▸ **Objective**: Convert all of the material below into a JSON list of strings, with one string for each line and blank lines omitted.

▸ **Dataset entries**:
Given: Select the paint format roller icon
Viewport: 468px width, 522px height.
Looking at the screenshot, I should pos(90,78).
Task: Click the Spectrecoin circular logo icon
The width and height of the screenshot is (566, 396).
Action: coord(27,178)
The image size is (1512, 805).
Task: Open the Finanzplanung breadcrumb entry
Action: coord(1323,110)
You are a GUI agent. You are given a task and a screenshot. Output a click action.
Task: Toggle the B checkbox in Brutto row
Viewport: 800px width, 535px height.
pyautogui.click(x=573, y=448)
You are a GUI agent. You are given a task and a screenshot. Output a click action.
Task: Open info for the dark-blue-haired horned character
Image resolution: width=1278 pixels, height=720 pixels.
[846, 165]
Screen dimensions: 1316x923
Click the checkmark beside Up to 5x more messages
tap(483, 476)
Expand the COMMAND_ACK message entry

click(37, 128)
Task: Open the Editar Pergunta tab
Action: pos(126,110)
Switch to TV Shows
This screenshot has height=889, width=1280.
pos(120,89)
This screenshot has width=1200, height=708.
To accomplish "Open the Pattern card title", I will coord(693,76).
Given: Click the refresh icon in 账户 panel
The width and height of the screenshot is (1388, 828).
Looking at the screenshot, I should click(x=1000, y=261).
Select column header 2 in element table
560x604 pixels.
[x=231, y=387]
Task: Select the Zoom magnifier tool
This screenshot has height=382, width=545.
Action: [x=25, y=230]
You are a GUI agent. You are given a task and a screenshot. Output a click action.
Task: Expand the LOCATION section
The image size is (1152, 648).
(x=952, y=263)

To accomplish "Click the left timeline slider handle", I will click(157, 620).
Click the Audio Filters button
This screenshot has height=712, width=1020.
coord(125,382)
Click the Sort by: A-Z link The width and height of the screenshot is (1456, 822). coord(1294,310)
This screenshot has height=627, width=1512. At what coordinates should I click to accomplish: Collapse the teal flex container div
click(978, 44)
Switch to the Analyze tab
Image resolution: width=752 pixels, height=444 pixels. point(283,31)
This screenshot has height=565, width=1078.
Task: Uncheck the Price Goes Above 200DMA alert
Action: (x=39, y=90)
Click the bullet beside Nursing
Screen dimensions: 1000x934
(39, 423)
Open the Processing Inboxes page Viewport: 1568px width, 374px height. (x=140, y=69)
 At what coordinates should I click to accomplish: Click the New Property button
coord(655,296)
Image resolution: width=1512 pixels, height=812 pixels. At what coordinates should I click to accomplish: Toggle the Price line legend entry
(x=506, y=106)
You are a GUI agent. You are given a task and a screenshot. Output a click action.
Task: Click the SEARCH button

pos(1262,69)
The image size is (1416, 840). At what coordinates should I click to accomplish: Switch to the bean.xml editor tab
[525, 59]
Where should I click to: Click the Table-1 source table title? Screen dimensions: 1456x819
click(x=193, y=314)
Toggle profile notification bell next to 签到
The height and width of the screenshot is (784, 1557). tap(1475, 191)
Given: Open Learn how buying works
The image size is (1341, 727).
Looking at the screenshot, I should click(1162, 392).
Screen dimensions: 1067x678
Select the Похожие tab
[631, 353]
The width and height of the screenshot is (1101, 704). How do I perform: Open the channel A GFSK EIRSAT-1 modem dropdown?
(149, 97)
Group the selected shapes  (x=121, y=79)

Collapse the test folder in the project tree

▸ **Answer for the task**:
[
  "Given: Select the paint format roller icon",
  "Viewport: 468px width, 522px height.",
  "Looking at the screenshot, I should pos(90,78).",
  "Task: Click the Spectrecoin circular logo icon",
  "The width and height of the screenshot is (566, 396).",
  "Action: coord(27,178)",
  "The image size is (1512, 805).",
  "Task: Open the Finanzplanung breadcrumb entry",
  "Action: coord(1323,110)",
  "You are a GUI agent. You are given a task and a screenshot. Output a click action.",
  "Task: Toggle the B checkbox in Brutto row",
  "Viewport: 800px width, 535px height.",
  "pyautogui.click(x=573, y=448)",
  "You are a GUI agent. You are given a task and a screenshot. Output a click action.",
  "Task: Open info for the dark-blue-haired horned character",
  "Image resolution: width=1278 pixels, height=720 pixels.",
  "[846, 165]",
  "Screen dimensions: 1316x923",
  "Click the checkmark beside Up to 5x more messages",
  "tap(483, 476)",
  "Expand the COMMAND_ACK message entry",
  "click(37, 128)",
  "Task: Open the Editar Pergunta tab",
  "Action: pos(126,110)",
  "Switch to TV Shows",
  "This screenshot has height=889, width=1280.",
  "pos(120,89)",
  "This screenshot has width=1200, height=708.",
  "To accomplish \"Open the Pattern card title\", I will coord(693,76).",
  "Given: Click the refresh icon in 账户 panel",
  "The width and height of the screenshot is (1388, 828).",
  "Looking at the screenshot, I should click(x=1000, y=261).",
  "Select column header 2 in element table",
  "560x604 pixels.",
  "[x=231, y=387]",
  "Task: Select the Zoom magnifier tool",
  "This screenshot has height=382, width=545.",
  "Action: [x=25, y=230]",
  "You are a GUI agent. You are given a task and a screenshot. Output a click action.",
  "Task: Expand the LOCATION section",
  "The image size is (1152, 648).",
  "(x=952, y=263)",
  "To accomplish \"Click the left timeline slider handle\", I will click(157, 620).",
  "Click the Audio Filters button",
  "This screenshot has height=712, width=1020.",
  "coord(125,382)",
  "Click the Sort by: A-Z link The width and height of the screenshot is (1456, 822). coord(1294,310)",
  "This screenshot has height=627, width=1512. At what coordinates should I click to accomplish: Collapse the teal flex container div",
  "click(978, 44)",
  "Switch to the Analyze tab",
  "Image resolution: width=752 pixels, height=444 pixels. point(283,31)",
  "This screenshot has height=565, width=1078.",
  "Task: Uncheck the Price Goes Above 200DMA alert",
  "Action: (x=39, y=90)",
  "Click the bullet beside Nursing",
  "Screen dimensions: 1000x934",
  "(39, 423)",
  "Open the Processing Inboxes page Viewport: 1568px width, 374px height. (x=140, y=69)",
  " At what coordinates should I click to accomplish: Click the New Property button",
  "coord(655,296)",
  "Image resolution: width=1512 pixels, height=812 pixels. At what coordinates should I click to accomplish: Toggle the Price line legend entry",
  "(x=506, y=106)",
  "You are a GUI agent. You are given a task and a screenshot. Output a click action.",
  "Task: Click the SEARCH button",
  "pos(1262,69)",
  "The image size is (1416, 840). At what coordinates should I click to accomplish: Switch to the bean.xml editor tab",
  "[525, 59]",
  "Where should I click to: Click the Table-1 source table title? Screen dimensions: 1456x819",
  "click(x=193, y=314)",
  "Toggle profile notification bell next to 签到",
  "The height and width of the screenshot is (784, 1557). tap(1475, 191)",
  "Given: Open Learn how buying works",
  "The image size is (1341, 727).",
  "Looking at the screenshot, I should click(1162, 392).",
  "Screen dimensions: 1067x678",
  "Select the Похожие tab",
  "[631, 353]",
  "The width and height of the screenshot is (1101, 704). How do I perform: Open the channel A GFSK EIRSAT-1 modem dropdown?",
  "(149, 97)",
  "Group the selected shapes  (x=121, y=79)",
  "Collapse the test folder in the project tree"
]